1.- La società T. di P. e C. s.n.c., il 15 maggio
2012, conveniva in giudizio innanzi al Tribunale di Savona la società Studio P.
di R.D. e R.P. s.n.c., svolgente attività di assistenza e consulenza in materia
fiscale e del lavoro, e il Rag. commercialista R.P., socio illimitatamente
responsabile.

L’attrice richiedeva che fosse riconosciuta la
responsabilità professionale dei convenuti per avere, nell’ambito dell’attività
di consulenza e assistenza prestatale, suggerito la conclusione di due
contratti di lavoro a progetto e predisposto gli stessi pur in assenza dei
requisiti di legge, esponendola di conseguenza al pagamento di sanzioni (aveva
dovuto corrispondere all’I.N.P.S. 22.380,53 euro complessivi).

2. – Lo Studio P. e R. P. si costituivano in
giudizio, contestando la propria responsabilità.

3. – Il Tribunale di Savona (sent. n. 423 del 21
marzo 2014) accoglieva la domanda della ricorrente.

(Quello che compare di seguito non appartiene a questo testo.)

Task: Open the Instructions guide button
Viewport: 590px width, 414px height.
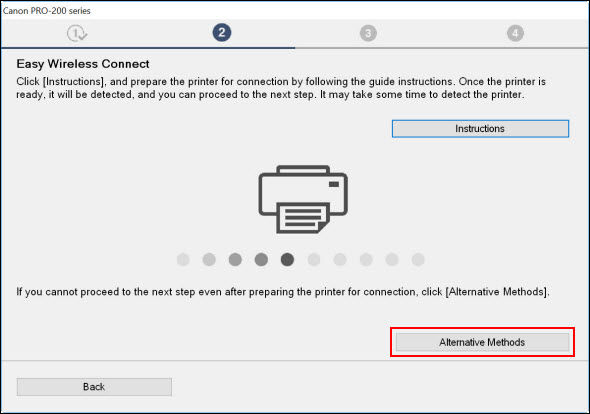Action: [x=480, y=129]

4. – Il Giudice d’appello, con ordinanza del 24
gennaio 2018, ritenuta la legittimazione passiva di R. P. in proprio, quale socio
illimitatamente responsabile della Società Studio P., rimetteva la causa in
istruttoria segnalando alle parti la questione, rilevabile d’ufficio, della
nullità del rapporto negoziale posto alla base della contestazione relativa
alla responsabilità professionale.

5. – Il 9 maggio 2018, la Corte d’appello di Genova,
con sentenza n. 808/2018, riformava la sentenza del Giudice del primo grado e
respingeva la domanda di T. s.n.c., dichiarando la nullità del rapporto
contrattuale intercorso tra le parti . Esaminate le contrapposte difese,
rilevava, in primis, che la disciplina di cui alla legge
n. 12 dell’11 gennaio 1979, relativa all’ordinamento della professione di
consulente del lavoro, fosse applicabile al caso di specie. Richiamava l’art. 1 della Legge indicata,
rubricato “Esercizio della professione di consulente del lavoro”, che
così recita: “Tutti gli adempimenti in materia di lavoro, previdenza ed
assistenza sociale dei lavoratori dipendenti, quando non sono curati dal datore
di lavoro, direttamente od a mezzo di propri dipendenti, non possono essere
assunti se non da coloro che siano iscritti nell’albo dei consulenti del lavoro
a norma dell’articolo 9
della presente legge, salvo il disposto del successivo articolo 40, nonché da
coloro che siano iscritti negli albi degli avvocati e procuratori legali, dei
dottori commercialisti, dei ragionieri e periti commerciali, i quali in tal
caso sono tenuti a darne comunicazione agli ispettorati del lavoro delle
province nel cui ambito territoriale intendono svolgere gli adempimenti di cui
sopra.”.

Riteneva che siffatta previsione dovesse essere
interpretata nel senso ampio per cui fra gli “adempimenti” riservati
ai soggetti iscritti all’albo dei consulenti del lavoro dovessero ritenersi
ricomprese “le mansioni al più alto livello professionale, con ampia
autonomia decisionale”, tra le quali le attività connesse “alla
assunzione e al licenziamento di lavoratori” o alla “assunzione di
lavoratori con contratti di formazione lavoro” (richiamava Cass. Pen. n.
27848/2001; Cass. Pen. n. 6887/2007): di conseguenza, riteneva l’attività di
consulenza svolta dallo Studio P., nella persona del Rag. P., consistente nel
consigliare al cliente e predisporre un certo tipo di contratto, e nel redigere
lo stesso benché il rapporto lavorativo in atto, cui si riferiva non
corrispondesse al modello contrattuale prescelto, dovesse essere ricondotta a
tale  categoria. Ciò comportava la
nullità del contratto stipulato fra la T. e lo Studio P., e l’esonero dei
convenuti dalla responsabilità contrattuale fatta valere dall’attrice.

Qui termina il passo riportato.